[begin Exercise material]
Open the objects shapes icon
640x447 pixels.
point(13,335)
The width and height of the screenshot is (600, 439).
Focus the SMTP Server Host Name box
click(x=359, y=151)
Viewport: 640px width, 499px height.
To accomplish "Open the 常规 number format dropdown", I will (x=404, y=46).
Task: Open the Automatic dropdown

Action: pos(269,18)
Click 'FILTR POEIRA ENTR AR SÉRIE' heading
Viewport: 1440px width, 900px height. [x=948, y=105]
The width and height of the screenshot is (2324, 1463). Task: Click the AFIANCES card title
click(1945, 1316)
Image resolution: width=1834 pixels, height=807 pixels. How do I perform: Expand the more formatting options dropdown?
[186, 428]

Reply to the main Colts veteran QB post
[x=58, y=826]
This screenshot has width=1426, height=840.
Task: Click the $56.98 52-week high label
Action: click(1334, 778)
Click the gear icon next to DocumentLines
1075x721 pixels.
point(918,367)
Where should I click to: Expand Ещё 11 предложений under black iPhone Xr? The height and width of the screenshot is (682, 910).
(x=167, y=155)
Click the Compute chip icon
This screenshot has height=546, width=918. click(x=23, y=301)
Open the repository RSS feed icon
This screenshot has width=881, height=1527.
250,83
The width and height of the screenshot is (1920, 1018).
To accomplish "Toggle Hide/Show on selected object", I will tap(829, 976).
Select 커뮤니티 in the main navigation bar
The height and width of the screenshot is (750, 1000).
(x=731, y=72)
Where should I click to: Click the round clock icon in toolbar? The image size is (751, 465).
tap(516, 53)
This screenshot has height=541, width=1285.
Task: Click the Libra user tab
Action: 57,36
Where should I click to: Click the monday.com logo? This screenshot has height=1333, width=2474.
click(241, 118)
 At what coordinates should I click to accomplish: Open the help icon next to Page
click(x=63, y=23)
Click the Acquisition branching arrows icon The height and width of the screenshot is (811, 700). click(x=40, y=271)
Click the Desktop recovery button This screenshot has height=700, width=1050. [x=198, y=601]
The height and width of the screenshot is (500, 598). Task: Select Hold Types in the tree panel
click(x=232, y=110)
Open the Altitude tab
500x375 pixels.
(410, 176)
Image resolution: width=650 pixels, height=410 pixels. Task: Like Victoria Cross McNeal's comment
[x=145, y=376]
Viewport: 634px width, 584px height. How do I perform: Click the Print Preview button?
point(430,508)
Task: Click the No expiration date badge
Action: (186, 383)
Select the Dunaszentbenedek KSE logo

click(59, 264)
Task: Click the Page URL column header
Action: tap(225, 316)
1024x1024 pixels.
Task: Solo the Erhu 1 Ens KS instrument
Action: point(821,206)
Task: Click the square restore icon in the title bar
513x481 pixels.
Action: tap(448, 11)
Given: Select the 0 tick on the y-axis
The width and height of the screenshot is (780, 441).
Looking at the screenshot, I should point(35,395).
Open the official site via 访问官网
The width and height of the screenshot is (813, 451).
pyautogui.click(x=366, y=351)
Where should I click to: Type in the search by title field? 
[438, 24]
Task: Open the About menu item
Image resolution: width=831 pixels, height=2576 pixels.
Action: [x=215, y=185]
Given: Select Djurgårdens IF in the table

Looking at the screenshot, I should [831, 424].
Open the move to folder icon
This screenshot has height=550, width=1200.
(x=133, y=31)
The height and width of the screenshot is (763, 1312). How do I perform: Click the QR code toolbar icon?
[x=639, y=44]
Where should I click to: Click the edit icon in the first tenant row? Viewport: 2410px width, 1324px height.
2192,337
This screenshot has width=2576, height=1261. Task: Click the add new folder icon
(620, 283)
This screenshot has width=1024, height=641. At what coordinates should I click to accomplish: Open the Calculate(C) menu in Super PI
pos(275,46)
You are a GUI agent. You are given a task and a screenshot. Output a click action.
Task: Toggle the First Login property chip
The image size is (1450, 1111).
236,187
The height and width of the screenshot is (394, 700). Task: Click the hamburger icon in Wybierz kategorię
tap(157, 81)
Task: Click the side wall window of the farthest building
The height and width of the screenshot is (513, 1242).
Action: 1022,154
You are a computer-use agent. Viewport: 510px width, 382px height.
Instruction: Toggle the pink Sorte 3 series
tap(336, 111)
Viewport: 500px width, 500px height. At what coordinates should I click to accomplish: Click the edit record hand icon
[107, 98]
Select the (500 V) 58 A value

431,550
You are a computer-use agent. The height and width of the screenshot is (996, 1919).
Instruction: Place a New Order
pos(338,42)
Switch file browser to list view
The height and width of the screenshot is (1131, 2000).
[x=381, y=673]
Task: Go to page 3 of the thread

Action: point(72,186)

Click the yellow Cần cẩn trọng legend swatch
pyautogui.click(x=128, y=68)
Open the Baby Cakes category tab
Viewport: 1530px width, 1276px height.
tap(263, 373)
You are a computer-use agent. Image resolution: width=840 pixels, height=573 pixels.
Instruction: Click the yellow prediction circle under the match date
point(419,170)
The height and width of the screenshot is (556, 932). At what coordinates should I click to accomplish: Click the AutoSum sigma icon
[end Exercise material]
● Your goal
Can you reproduce, character for character, the stretch of the listing above from the line containing "Where should I click to: Type" through the line containing "pos(275,46)"?

● Task answer
Where should I click to: Type in the search by title field? 
[438, 24]
Task: Open the About menu item
Image resolution: width=831 pixels, height=2576 pixels.
Action: [x=215, y=185]
Given: Select Djurgårdens IF in the table

Looking at the screenshot, I should [831, 424].
Open the move to folder icon
This screenshot has height=550, width=1200.
(x=133, y=31)
The height and width of the screenshot is (763, 1312). How do I perform: Click the QR code toolbar icon?
[x=639, y=44]
Where should I click to: Click the edit icon in the first tenant row? Viewport: 2410px width, 1324px height.
2192,337
This screenshot has width=2576, height=1261. Task: Click the add new folder icon
(620, 283)
This screenshot has width=1024, height=641. At what coordinates should I click to accomplish: Open the Calculate(C) menu in Super PI
pos(275,46)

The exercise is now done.